Simon Pendlebury, European Vice President of Storage, IBM Systems and Technology Group, said:

"The new agreement builds on an already successful relationship between IBM and Durham University. The significant overlap between IBM's Smarter Planet initiative and Durham University's broad research interests should give rise to numerous opportunities for collaboration and the development of areas of common interest such as high performance computing. The arrangement also includes support for teaching and learning in the University, support for the University's Corporate Social Responsibility program and should further enhance IBM's profile as a graduate employer so that IBM can benefit from the strong talent which is developed by the University." 

Durham University and IBM have a relationship going back many years; for example, IBM has supplied equipment for and supported the fourth and fifth generations of the high performance computing facility known as the “Cosmology Machine”. This exceptional facility at the Institute for Computational Cosmology, in the Dept of Physics is managed by Dr Lydia Heck and used by leading international researchers, including Durham’s Prof Carlos Frenk, to simulate the evolution of the universe and its galaxies and explore theories of Dark Matter.

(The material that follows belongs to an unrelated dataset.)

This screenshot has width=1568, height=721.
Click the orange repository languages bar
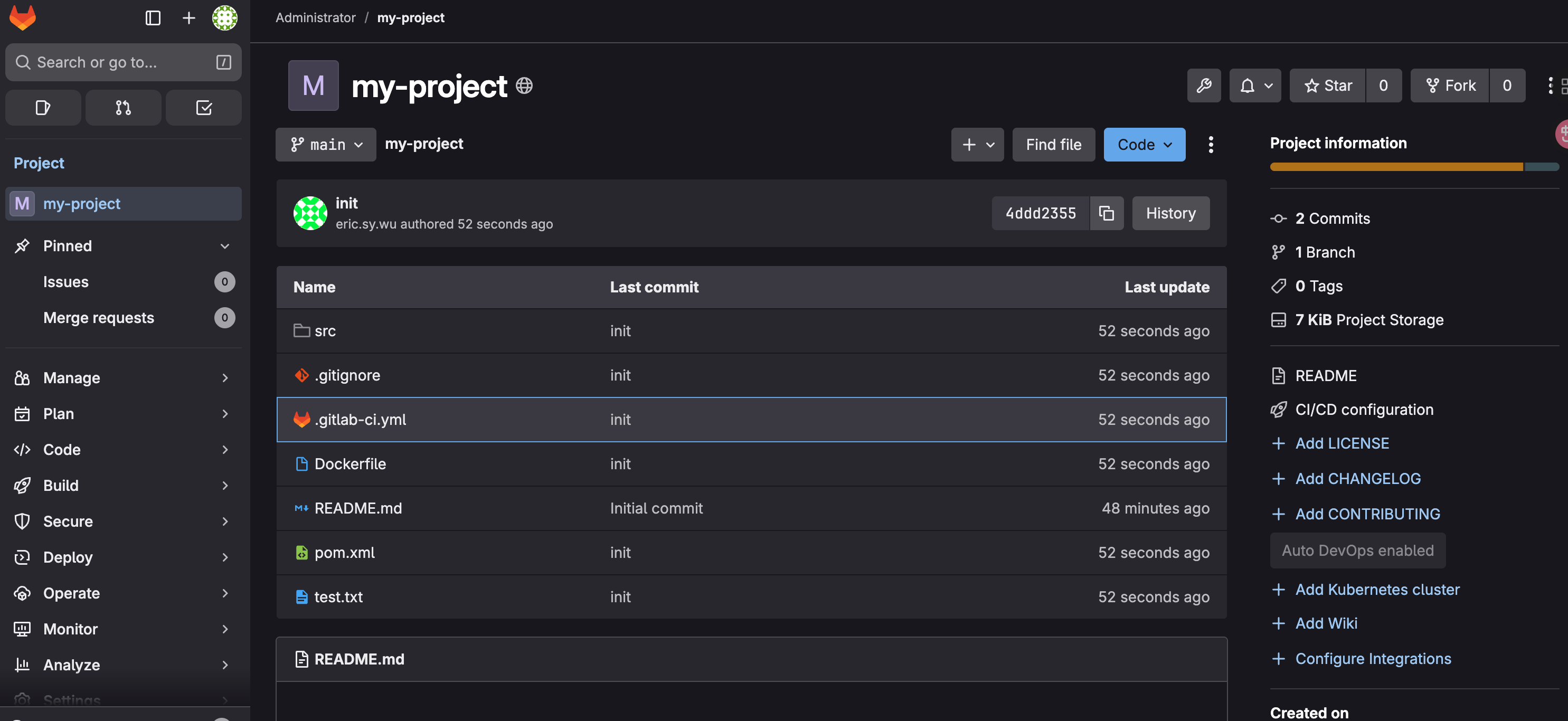pyautogui.click(x=1396, y=167)
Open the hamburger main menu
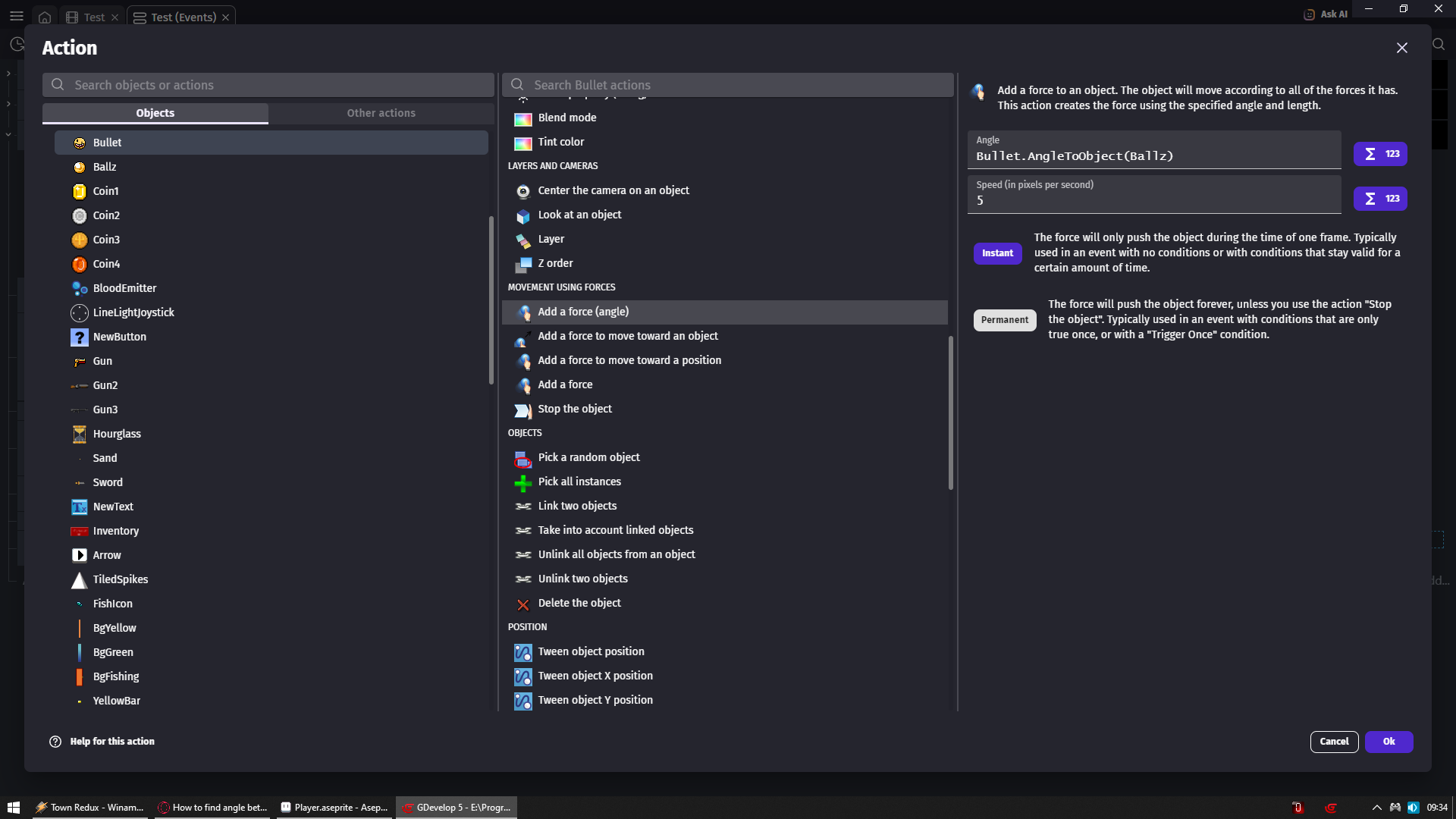This screenshot has height=819, width=1456. [x=16, y=16]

In Sept 2011, IBM approached Durham University to explore new ways of pro-actively engaging in student recruitment. Initial discussions quickly identified that there were many other areas in research, teaching & learning and public engagement where a strategic partnership would be mutually beneficial. This naturally led to the rapid growth of the relationship and the decision by both parties to formally recognise the strategic partnership.

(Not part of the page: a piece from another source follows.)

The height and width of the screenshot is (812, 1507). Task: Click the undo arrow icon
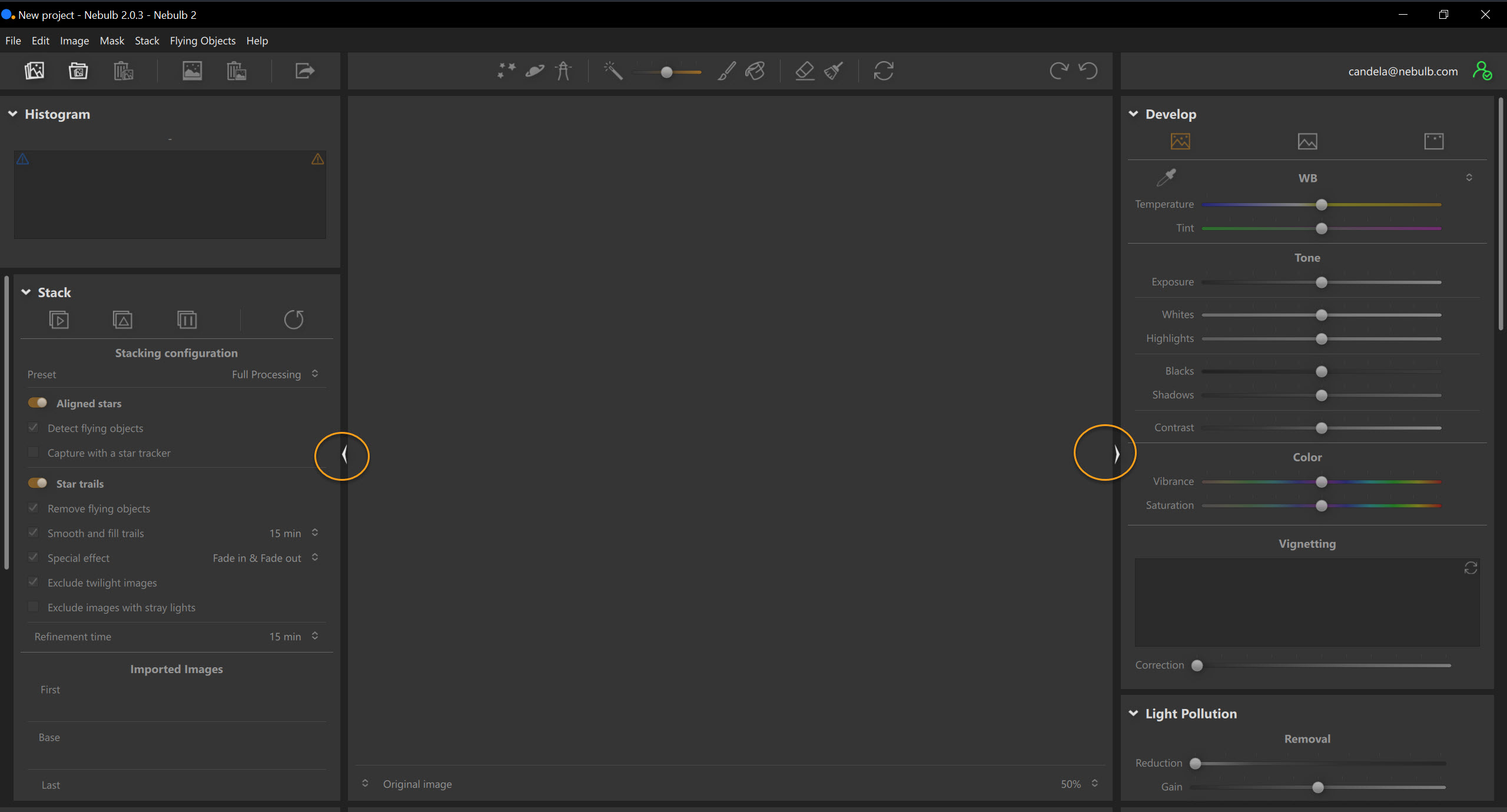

Dr Jennifer Thompson, Durham University’s Head of Business Engagement, said:

“We are also delighted to have two Durham students accepted onto IBM’s Extreme Blue summer internship program this year, one from Physics and one from Business Management. This continues the strong track record of success for Durham students on the program, which is highly competitive with only 16 places available each year. Additionally, we have four Durham University computer scientists heading to IBM’s Winchester laboratory for software development internships this summer. The IBM Research Centre in Dublin has also hosted two visits of academic researchers from the University over the last six months.

“We are elated by these developments and very much looking forward to taking our research and teaching collaborations in new directions in the future.”